__Problem to work on__.
Pictures are to be left out, but please repeat each record exactly.

__Listed records__.
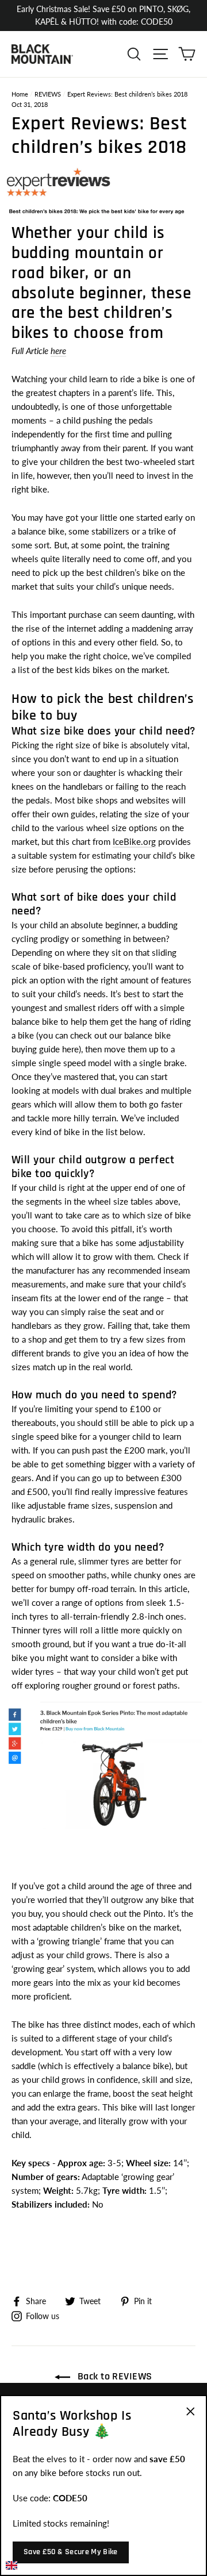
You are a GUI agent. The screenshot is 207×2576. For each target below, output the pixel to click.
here (58, 350)
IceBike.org (134, 841)
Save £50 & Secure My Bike (71, 2552)
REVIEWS (47, 94)
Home (20, 94)
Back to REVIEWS (113, 2376)
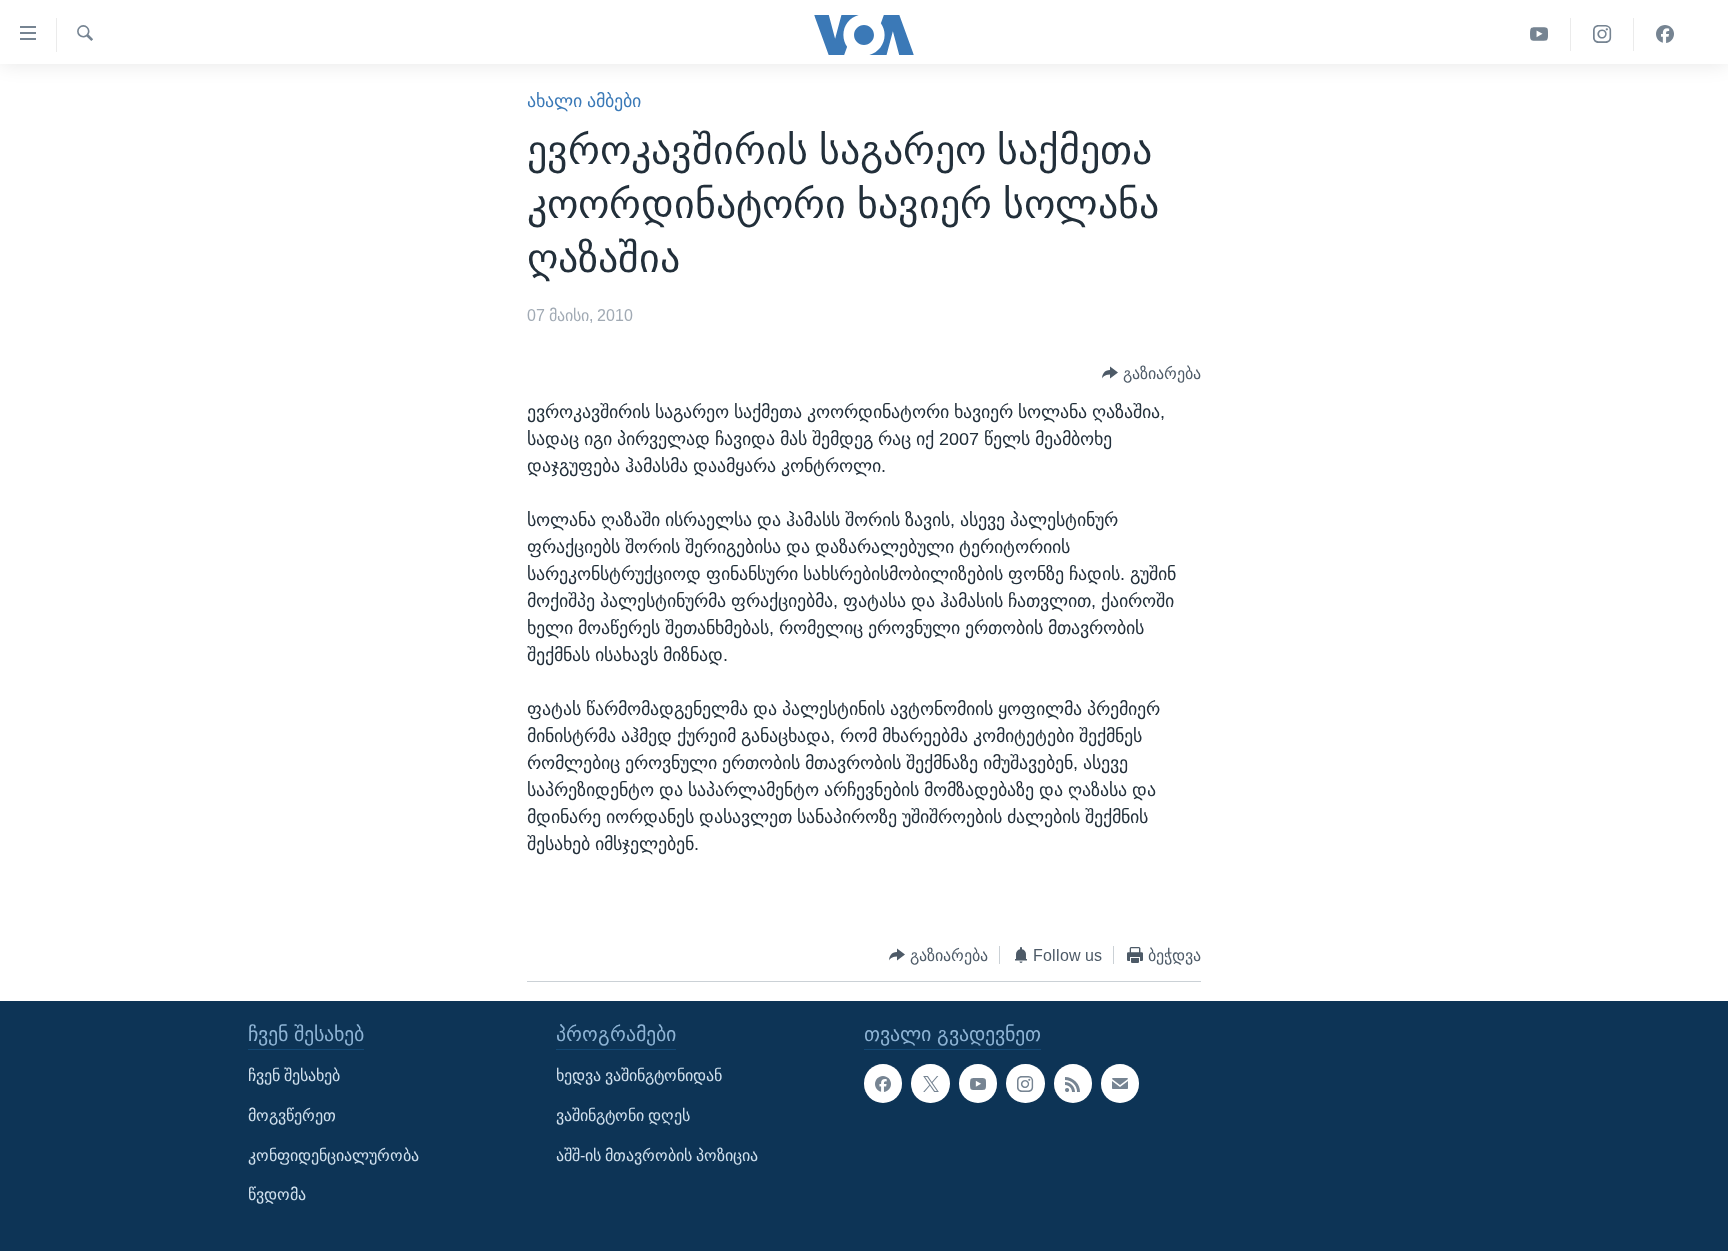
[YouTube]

__Solution to this exercise__.
You are a GUI agent. The screenshot is 207×2576. For each target below, output the pixel to click.
here (58, 350)
IceBike.org (134, 841)
Save £50 & Secure My Bike (71, 2552)
REVIEWS (47, 94)
Home (20, 94)
Back to REVIEWS (113, 2376)
[YouTube]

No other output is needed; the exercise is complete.